The 1946 Royal Naval Ratings Mutiny began in a similar manner to the 1857 Royal Naval Ratings Mutiny. However, it was not an overnight affair, since resentment among the naval ratings and other Indian Army troops was already building up. The INA rebellion was the most serious of them all, and it seriously damaged the British faith. The Royal Air Force Mutiny, which occurred in 1946 over working conditions for Indians in the Air Force and the demobilisation of British forces following the war, is less widely known.
The Royal Indian Navy (RIN) Mutiny of February 1946 was possibly the single most important incident in pushing the British to hurry their leave from India, despite the fact that it lasted less than a week and is mostly forgotten in popular memory today.
The mutiny began with a group of 20 young Indian ratings (low-ranking sailors) of the RIN stationed on the His Majesty’s Indian Ship (HMIS) Talwar, and spread to 74 ships of the British Royal Navy—from Indonesia to Aden, 20 shore establishments—and brought together nearly 20,000 of their fellow Indian sailors across mother tongues, class, caste, and creed.

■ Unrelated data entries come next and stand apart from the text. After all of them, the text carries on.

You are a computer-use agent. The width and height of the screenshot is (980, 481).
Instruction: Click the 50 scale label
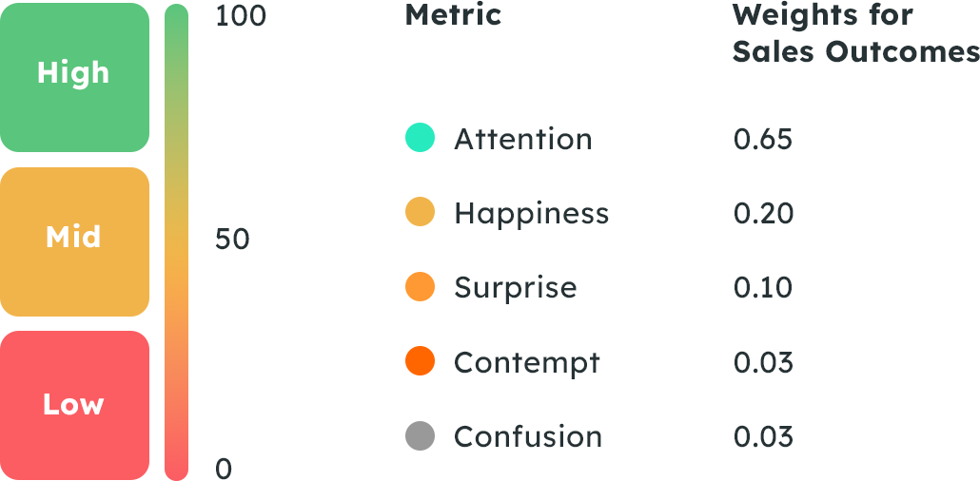tap(232, 240)
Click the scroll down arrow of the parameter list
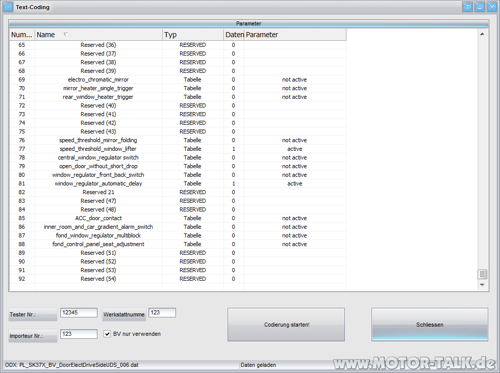The height and width of the screenshot is (373, 500). (x=482, y=285)
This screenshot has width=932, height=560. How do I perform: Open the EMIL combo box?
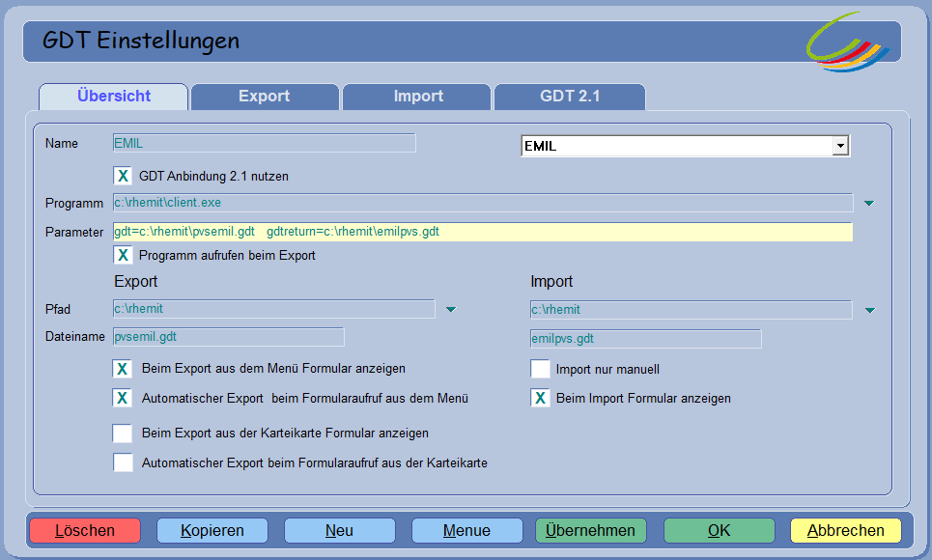point(840,146)
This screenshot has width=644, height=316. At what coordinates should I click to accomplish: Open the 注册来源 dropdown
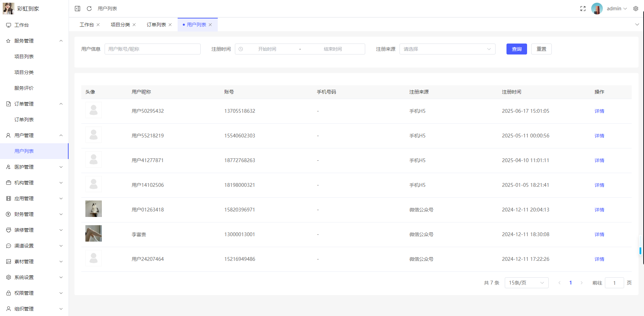click(447, 49)
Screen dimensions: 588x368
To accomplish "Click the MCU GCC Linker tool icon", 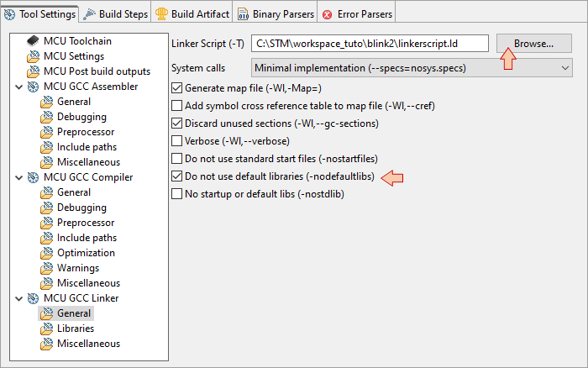I will 33,298.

These young men, known as ‘Azad Hindi’ (Free Indians), were united by the same goal: the British evacuation from India as quickly as possible. But what prompted 20 young Indian ratings to take such a risk on the morning of February 18?
There are numerous answers. The British coffers were practically empty at the end of World War II. They couldn’t afford to keep a huge Navy in India, therefore they let go of a lot of Indians, especially ratings, despite their valour in the war.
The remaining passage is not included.